In August, Warne was named Provost Fellow for Indigenous Health Policy at Johns Hopkins University’s Bloomberg School of Public Health. Despite moving to Johns Hopkins for the majority of his efforts, Warne, who helped develop the grant proposal, is dedicating approximately 20% of his time to the SMHS this year, not only to continue contributing to the ITRRC but to UND’s historic Indians Into Medicine (INMED) program, which turns 50 years old this year.

“Dr. Geiger has a long history of experience with CoBRE grants and the NIH, and this blending of skill-sets should only strengthen the work moving forward,” added Warne, who asked Geiger personally to take over for him as project lead. “We’re both excited to work collaboratively and roll out our next steps for the Center’s research as the pandemic wanes.”

The data suggest that the need for such scholarship is great. American Indians in North Dakota and the region suffer from significant health disparities, relative to the non-Native population, much of which is related to historical trauma, adverse childhood experiences, forced boarding school participation, social marginalization, and toxic stress. Earlier this year, the Centers for Disease Control & Prevention (CDC) reported a 6.5 year drop in life expectancy among American Indians from 2019 to 2022—a rate far higher than similar declines seen in the non-Native population.

A longtime faculty at SMHS, Geiger earned his doctorate in pharmacology and physiology from UND in 1982. After many years teaching and publishing at the University of Manitoba, Geiger returned to UND in 2003 to chair what is now the SMHS Department of Biomedical Sciences. Specializing in brain energy metabolism, the regulation of intracellular calcium, neuronal cell life and death in neurodegenerative diseases (e.g., Alzheimer’s and Parkinson’s disease), and the neurological complications of HIV-1 infection, Geiger has over 200 publications to his name and has been cited thousands of times.

Geiger and Warne noted that the NIH investment in Indigenous health at UND is already paying off. Earlier this year, for example, the SMHS partnered with the U.S. Department of Agriculture (UDSA) and the federally funded Human Nutrition & Research Center (HNRC) in Grand Forks on the School’s first clinical trial investigating the health impact of chokeberries, a fruit with a long history of use for healing in Indigenous communities.

“This specific project has already been a success story,” smiled Warne. “We were hoping for 50 participants in this study by the end of the calendar year, and we’ll definitely meet that goal. We’re now at the point of figuring out how to communicate, to people who still want to participate, that we’re full on this project.”

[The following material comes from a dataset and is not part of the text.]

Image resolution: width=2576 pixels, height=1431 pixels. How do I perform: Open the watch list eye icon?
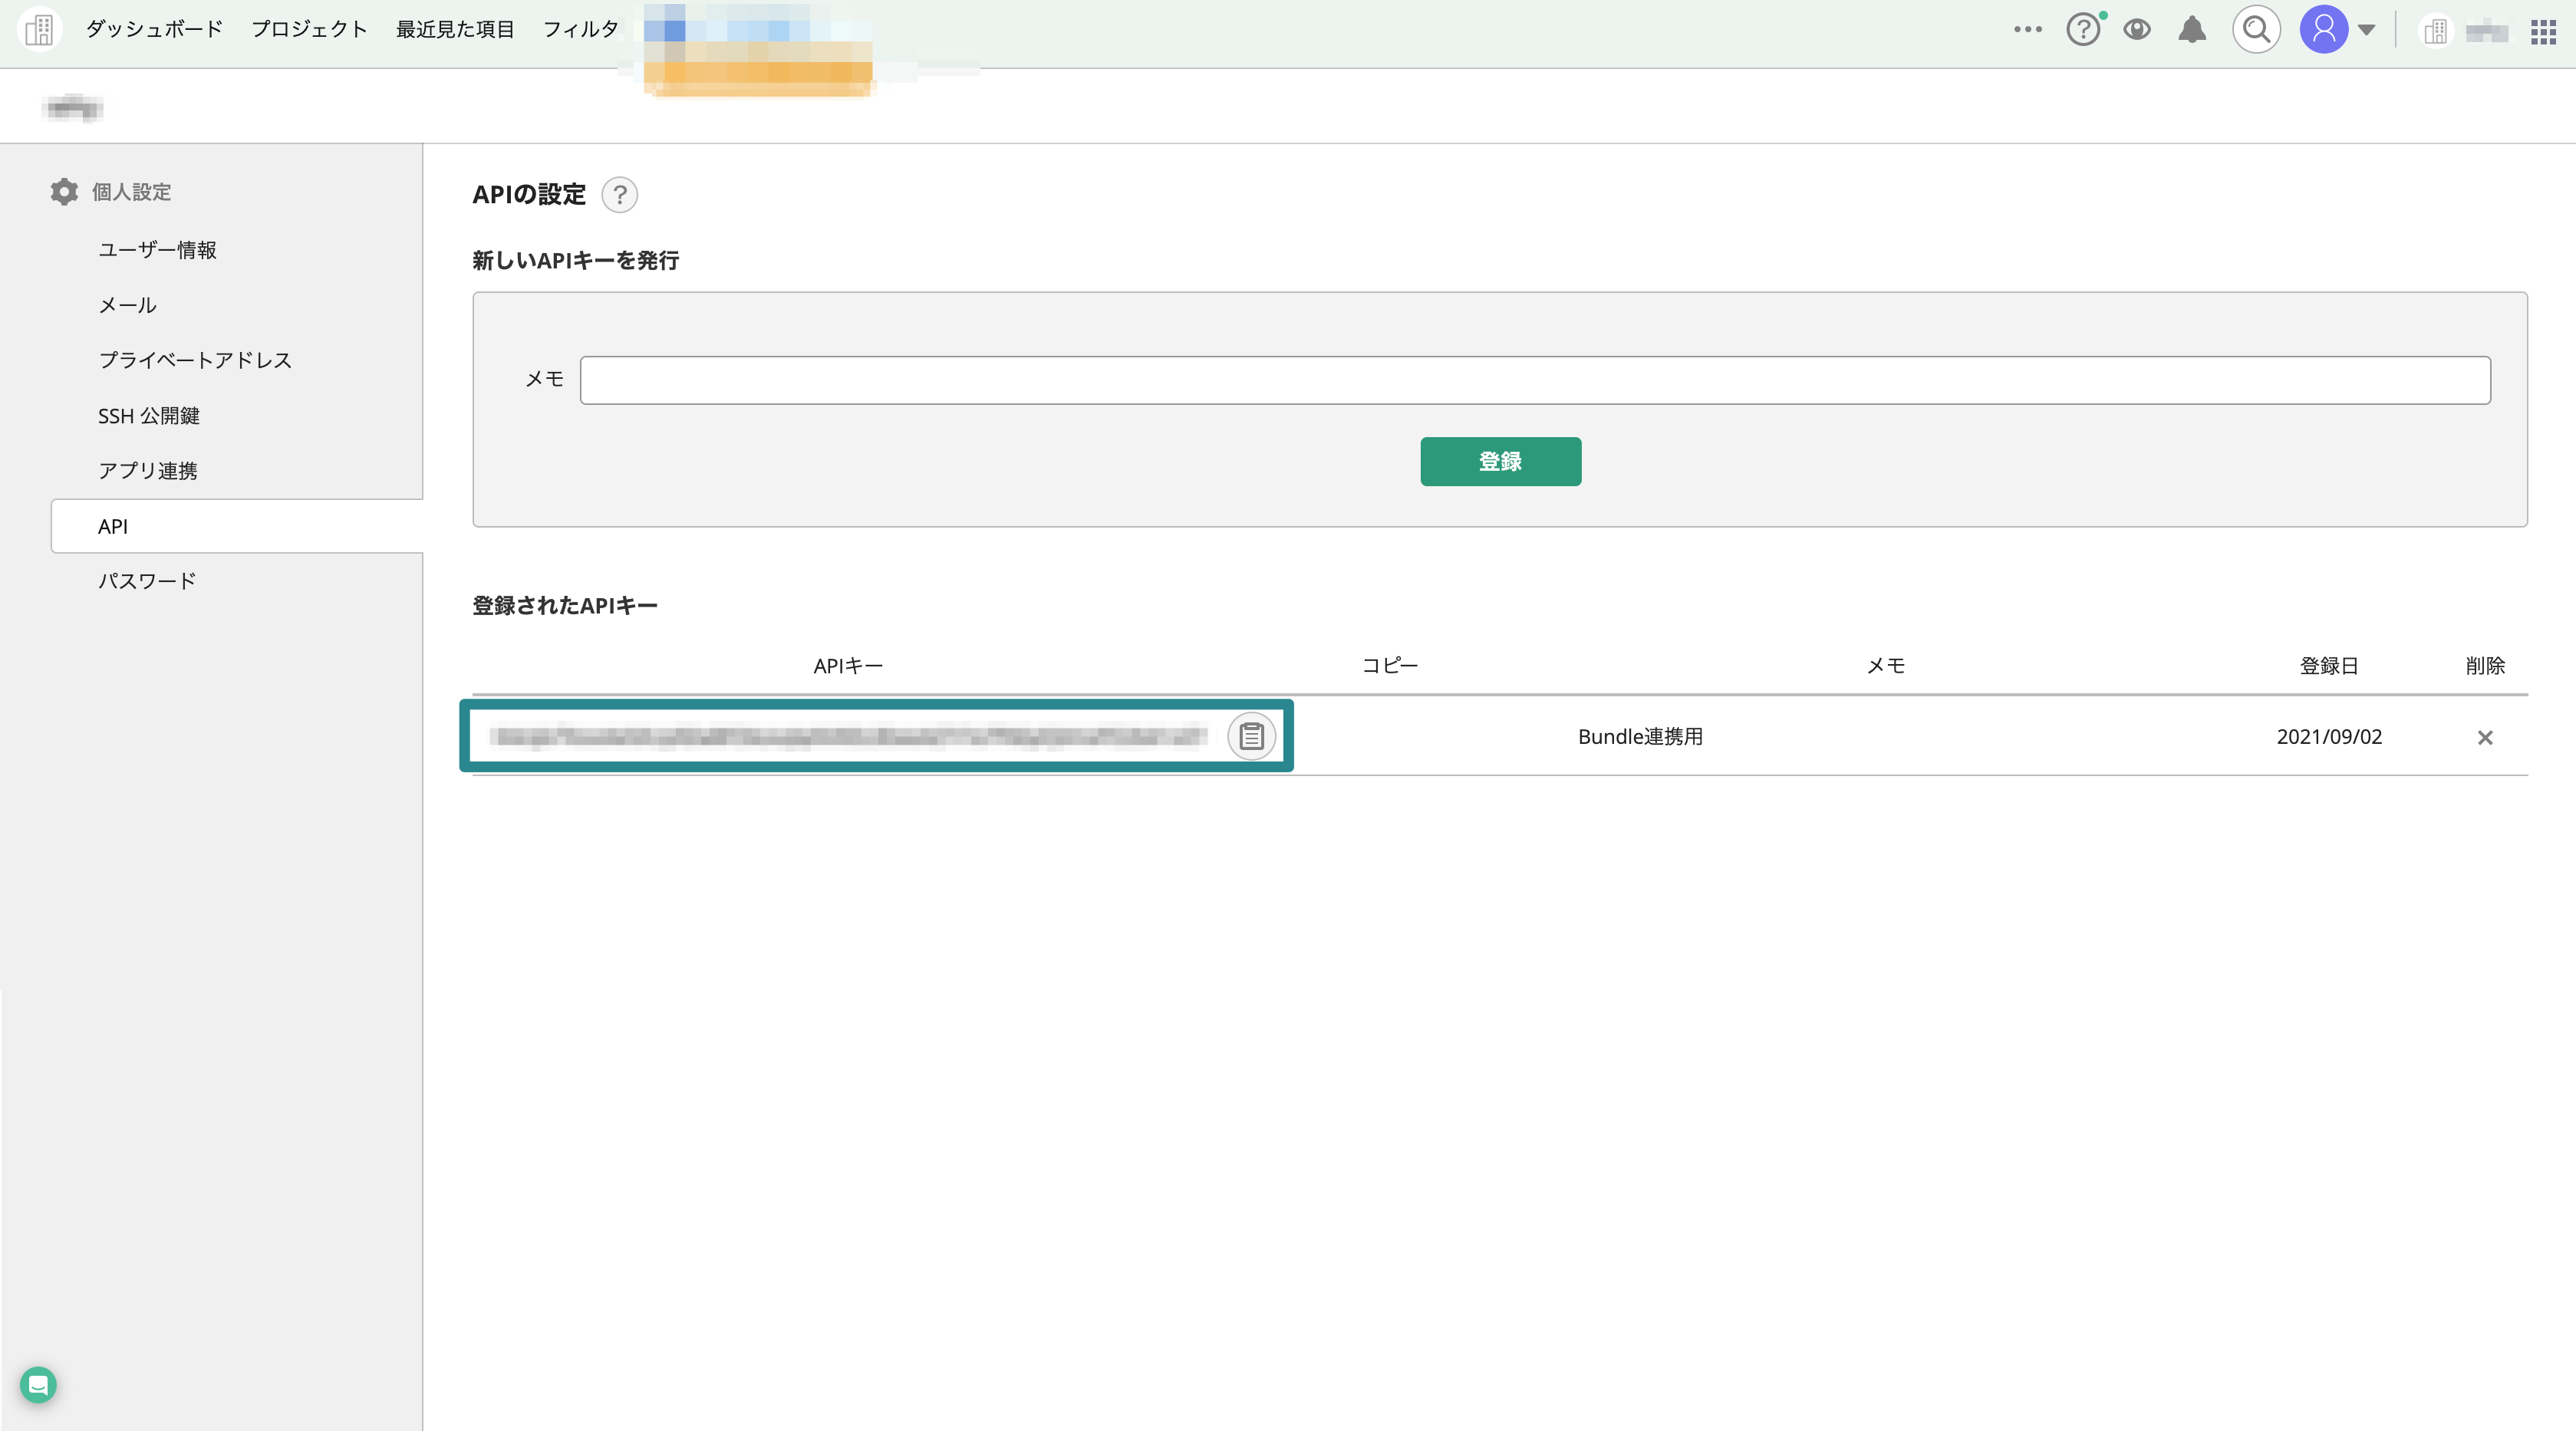coord(2137,30)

Likewise, Ursula Running Bear, an assistant professor at the SMHS working with the ITRRC, saw her work on the health outcomes of forced boarding school participation within the Indigenous community cited by a U.S. Department of the Interior report in May 2022 as part of its Federal Indian Boarding School Initiative.

“This is incredibly important work, and I’m honored to have been asked by Don to be PI and to help lead this work,” concluded Geiger, who said he has no plans to change the project’s community-driven Indigenous health focus and will include the Indigenous community in his team’s work up front. “Throughout my career, I’ve let data and events take me where they want to, and I’m never shy from accepting new challenges and learning new things.”

The grant in question is renewable twice, meaning that part of Geiger’s job will be helping convince the NIH to renew the grant in 2026. The NIH approved the grant’s leadership change in Oct. 2022.